ЦЕЛЬ УПРАЖНЕНИЯ ▸ Пожалуйста, воспроизведите дословно часть выбранного отрывка ниже: от слов «Есть ли смысл» до слов «нужно это анализировать.».

ВЫБРАННЫЙ ОТРЫВОК ▸
□ □ □ □ □ □ □

Есть ли смысл следить за тем, как кремлевские начальники, используя тему идеологии, соревнуются, кто громче крикнет, кто выше прыгнет?

Нужно признать — смысл есть. К сожалению, в России продолжается довольно быстрая трансформация режима в абсолютную военную диктатуру, действующую всё более агрессивно и пытающуюся контролировать всё больше сфер в жизни общества. На наших глаза запрещают театральные постановки, хватают журналистов и блогеров, держат в тюрьме режиссёров — уже не за выдуманную растрату, а за содержание сценария. Мы видим, как власть с буквой «Z» наперевес лезет в университеты и школы, в содержание учебников и в учебные программы. Министерства культуры и образования с готовностью выполняют заказы диктатора и его свиты.

Нужно это видеть и нужно это анализировать.

□ □ □ □ □ □ □

ЗАПИСИ ДАННЫХ ▸

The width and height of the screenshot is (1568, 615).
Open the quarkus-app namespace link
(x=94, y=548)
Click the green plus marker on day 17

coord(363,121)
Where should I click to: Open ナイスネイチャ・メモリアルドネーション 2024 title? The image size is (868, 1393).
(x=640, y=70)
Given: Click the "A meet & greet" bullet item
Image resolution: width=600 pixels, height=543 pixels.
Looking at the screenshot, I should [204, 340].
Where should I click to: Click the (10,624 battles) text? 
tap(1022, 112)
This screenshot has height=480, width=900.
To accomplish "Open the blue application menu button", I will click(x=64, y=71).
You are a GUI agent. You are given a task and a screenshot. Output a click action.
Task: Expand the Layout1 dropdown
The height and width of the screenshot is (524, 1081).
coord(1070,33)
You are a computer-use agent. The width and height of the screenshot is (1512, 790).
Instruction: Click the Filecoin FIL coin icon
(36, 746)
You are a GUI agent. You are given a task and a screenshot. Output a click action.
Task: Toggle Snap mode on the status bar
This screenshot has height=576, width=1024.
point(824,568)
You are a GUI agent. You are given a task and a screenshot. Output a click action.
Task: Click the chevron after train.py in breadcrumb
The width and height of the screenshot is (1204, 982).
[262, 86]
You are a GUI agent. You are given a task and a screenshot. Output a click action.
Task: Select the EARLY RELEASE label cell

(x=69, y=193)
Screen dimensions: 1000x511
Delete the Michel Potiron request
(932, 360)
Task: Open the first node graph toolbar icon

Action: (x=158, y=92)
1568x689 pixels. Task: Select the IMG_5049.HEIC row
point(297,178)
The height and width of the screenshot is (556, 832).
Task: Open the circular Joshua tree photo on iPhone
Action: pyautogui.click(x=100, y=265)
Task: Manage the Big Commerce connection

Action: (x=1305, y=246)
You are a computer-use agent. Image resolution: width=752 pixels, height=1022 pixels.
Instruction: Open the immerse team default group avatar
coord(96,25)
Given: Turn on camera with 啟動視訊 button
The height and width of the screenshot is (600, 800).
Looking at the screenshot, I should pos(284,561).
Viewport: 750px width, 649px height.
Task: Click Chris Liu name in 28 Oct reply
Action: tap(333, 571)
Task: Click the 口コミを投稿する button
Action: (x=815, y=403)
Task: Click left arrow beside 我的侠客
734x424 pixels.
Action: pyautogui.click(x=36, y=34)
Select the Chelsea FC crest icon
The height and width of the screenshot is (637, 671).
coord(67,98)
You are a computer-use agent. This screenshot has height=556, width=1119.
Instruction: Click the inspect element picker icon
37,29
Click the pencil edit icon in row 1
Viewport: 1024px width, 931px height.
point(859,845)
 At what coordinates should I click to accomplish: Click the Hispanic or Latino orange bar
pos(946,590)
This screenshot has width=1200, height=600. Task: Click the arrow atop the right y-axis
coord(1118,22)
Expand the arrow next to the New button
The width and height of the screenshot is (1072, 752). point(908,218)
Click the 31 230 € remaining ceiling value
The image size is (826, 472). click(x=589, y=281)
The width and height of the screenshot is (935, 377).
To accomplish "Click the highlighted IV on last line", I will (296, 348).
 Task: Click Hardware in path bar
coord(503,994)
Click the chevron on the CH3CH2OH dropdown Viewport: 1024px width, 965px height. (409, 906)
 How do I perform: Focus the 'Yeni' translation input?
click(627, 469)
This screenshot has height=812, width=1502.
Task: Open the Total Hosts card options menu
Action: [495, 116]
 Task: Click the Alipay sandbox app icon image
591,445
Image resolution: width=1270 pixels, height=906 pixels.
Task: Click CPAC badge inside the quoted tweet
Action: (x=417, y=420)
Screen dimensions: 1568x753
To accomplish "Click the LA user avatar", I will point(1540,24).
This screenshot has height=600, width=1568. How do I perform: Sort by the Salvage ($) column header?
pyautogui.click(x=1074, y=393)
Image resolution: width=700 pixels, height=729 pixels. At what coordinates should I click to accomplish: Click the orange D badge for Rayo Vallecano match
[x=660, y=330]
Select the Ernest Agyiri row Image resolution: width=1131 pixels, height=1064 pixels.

□ □ □ □ □ □ □

РЕШЕНИЕ ЗАДАЧИ ▸
Есть ли смысл следить за тем, как кремлевские начальники, используя тему идеологии, соревнуются, кто громче крикнет, кто выше прыгнет?

Нужно признать — смысл есть. К сожалению, в России продолжается довольно быстрая трансформация режима в абсолютную военную диктатуру, действующую всё более агрессивно и пытающуюся контролировать всё больше сфер в жизни общества. На наших глаза запрещают театральные постановки, хватают журналистов и блогеров, держат в тюрьме режиссёров — уже не за выдуманную растрату, а за содержание сценария. Мы видим, как власть с буквой «Z» наперевес лезет в университеты и школы, в содержание учебников и в учебные программы. Министерства культуры и образования с готовностью выполняют заказы диктатора и его свиты.

Нужно это видеть и нужно это анализировать.